__Items from a dataset__:
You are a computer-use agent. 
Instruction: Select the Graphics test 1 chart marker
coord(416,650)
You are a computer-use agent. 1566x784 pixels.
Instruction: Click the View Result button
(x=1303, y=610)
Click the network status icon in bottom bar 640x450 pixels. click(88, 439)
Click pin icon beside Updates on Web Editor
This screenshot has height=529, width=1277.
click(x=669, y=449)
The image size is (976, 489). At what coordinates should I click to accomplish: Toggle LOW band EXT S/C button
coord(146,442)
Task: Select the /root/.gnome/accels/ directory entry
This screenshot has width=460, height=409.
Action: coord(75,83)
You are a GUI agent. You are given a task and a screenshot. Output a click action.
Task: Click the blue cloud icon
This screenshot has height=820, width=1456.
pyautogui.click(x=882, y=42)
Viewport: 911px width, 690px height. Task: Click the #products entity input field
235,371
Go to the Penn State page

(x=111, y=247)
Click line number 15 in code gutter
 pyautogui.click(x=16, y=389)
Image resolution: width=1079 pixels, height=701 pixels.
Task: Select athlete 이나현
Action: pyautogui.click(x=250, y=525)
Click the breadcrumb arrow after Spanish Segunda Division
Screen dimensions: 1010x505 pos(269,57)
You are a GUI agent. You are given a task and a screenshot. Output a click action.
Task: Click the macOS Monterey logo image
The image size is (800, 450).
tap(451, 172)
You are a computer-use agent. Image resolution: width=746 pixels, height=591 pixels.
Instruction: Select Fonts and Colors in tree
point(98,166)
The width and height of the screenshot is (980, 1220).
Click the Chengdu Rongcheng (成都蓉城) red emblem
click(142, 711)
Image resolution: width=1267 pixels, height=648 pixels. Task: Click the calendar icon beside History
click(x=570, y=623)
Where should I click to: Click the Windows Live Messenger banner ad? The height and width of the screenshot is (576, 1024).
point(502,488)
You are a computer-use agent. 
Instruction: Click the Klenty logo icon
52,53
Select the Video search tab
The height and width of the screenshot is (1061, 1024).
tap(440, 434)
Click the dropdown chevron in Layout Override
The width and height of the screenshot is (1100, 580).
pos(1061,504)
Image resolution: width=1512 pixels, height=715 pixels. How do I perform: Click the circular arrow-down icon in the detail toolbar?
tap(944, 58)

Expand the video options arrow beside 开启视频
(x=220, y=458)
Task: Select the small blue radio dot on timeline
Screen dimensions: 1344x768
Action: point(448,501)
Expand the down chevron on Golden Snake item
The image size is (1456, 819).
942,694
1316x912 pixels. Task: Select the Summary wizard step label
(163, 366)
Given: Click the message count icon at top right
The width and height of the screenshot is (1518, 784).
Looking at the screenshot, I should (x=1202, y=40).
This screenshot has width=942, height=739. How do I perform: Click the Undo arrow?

__WHAT THIS TASK INVOLVES__:
Rewrite the stretch from the line containing "Task: Select the small" through the line containing "Looking at the", switching "Select" to "Choose" and leaving everything else unchanged.

__RESULT OF THIS EXERCISE__:
Task: Choose the small blue radio dot on timeline
Screen dimensions: 1344x768
Action: point(448,501)
Expand the down chevron on Golden Snake item
The image size is (1456, 819).
942,694
1316x912 pixels. Task: Choose the Summary wizard step label
(163, 366)
Given: Click the message count icon at top right
The width and height of the screenshot is (1518, 784).
Looking at the screenshot, I should (x=1202, y=40).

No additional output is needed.